Families join forces against PKK's child recruitment

Families join forces against PKK's child recruitment

Families stage protest in front of opposition party building in southeastern Turkey to save their kids from PKK terrorists

By Omer Yasin Ergin, Ahmet Kaplan and Mehmet Sah Yilmaz

DIYARBAKIR, Turkey (AA) - More families in southeastern Turkey joined a sit-in protest outside the provincial office of a Turkish opposition political party long accused by the government of having links to the PKK terror group.

The number of the families taking part in the protest has risen to 13 since a mother, Fevziye Cetinkaya, claimed her 17-year-old son had joined the ranks of the terror group through members of the Peoples' Democratic Party (HDP) in Diyarbakir province and started the protest on Sept. 3.

On the same day, three other mothers -- who claim their children were kidnapped by the PKK affiliates -- joined in forces with Cetinkaya, and the number of protesting families have been rising since then.

On Saturday, Necla Cur and her husband Bedirhan Cur from eastern Agri province and Guzide Demir from Diyarbakir province also joined the protest in order to raise their voice to save their children from the hands of the terror group.

Mother Cur, 43, told reporters that her son Vahit was kidnapped to the mountains four years ago, when he was 15.

Cur said they decided to join the protest to save their child after they saw the action on the TV.

“I will not leave here without my son. They deceived my son, they brainwashed him, and drugged him,” she said, adding that the terrorists intimidate children to stay in the mountains saying that their families would be made to suffer if they return home.

“I want my son,” Cur said, noting that she went to the mountains to take her son back three years ago but returned empty-handed.

“When we went there, he came and sat with me. He said ‘I want to flee but I’m scared’,” she said.

Father Cur, 52, also called on his son to flee the terror group and return home.

Demir also said she has not seen her son for four years, when he was 16 years old.

“I just want my son, nothing else,” she said, adding that she came to the building many times to take her son back.

Following the latest addition to the protest, the former head of Turkey’s Religious Affairs Directorate Mehmet Gormez voiced support on Twitter.

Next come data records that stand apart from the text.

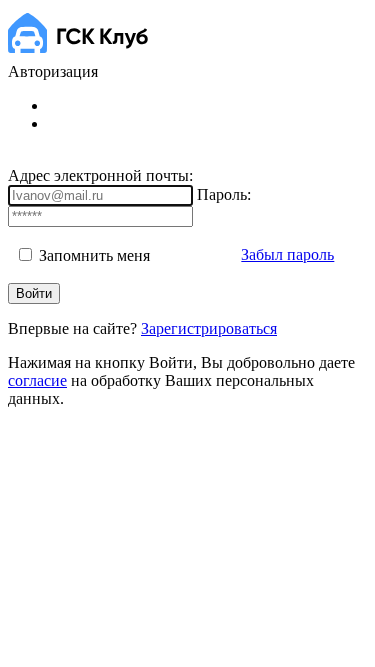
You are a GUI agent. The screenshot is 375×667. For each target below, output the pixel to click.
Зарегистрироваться (209, 328)
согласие (37, 380)
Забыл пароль (287, 254)
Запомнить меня (92, 255)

"We share the cry of mothers whose children are held hostage in the mountains in Diyarbakir," he said, calling on all scholars to support the families.

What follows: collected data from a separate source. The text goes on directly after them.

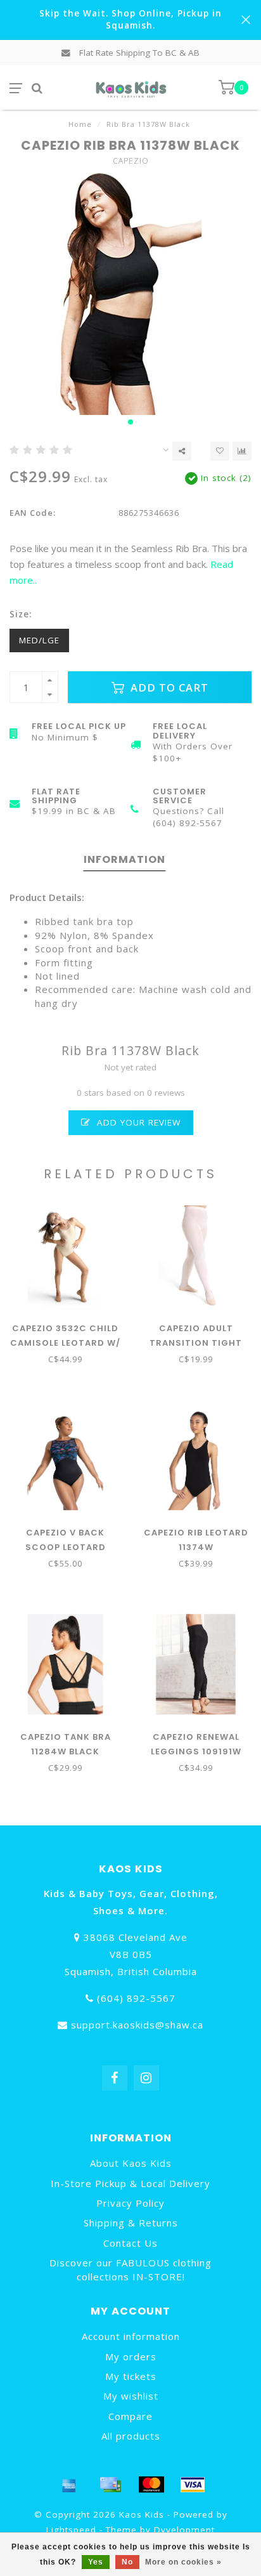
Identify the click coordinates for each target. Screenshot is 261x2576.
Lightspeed (71, 2529)
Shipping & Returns (131, 2222)
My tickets (130, 2376)
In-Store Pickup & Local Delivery (130, 2183)
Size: (21, 614)
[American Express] (69, 2484)
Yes (95, 2562)
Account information (131, 2336)
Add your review (137, 1122)
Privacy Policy (130, 2203)
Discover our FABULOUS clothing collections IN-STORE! (130, 2269)
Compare (130, 2416)
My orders (130, 2356)
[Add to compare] (241, 451)
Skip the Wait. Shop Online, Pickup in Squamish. (130, 19)
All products (130, 2435)
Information (124, 859)
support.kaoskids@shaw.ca (137, 2024)
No (127, 2562)
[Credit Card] (110, 2484)
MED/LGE (39, 640)
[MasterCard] (151, 2484)
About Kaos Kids (131, 2163)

Last month, another mother, Hacire Akar, staged a similar protest near the party's office. Her son returned home a few days later giving hope to a number of mothers who suffer the same circumstances.

In its more than 30-year terror campaign against Turkey, the PKK -- listed as a terrorist organization by Turkey, the U.S. and the EU -- has been responsible for the deaths of some 40,000 people, including women, children and infants.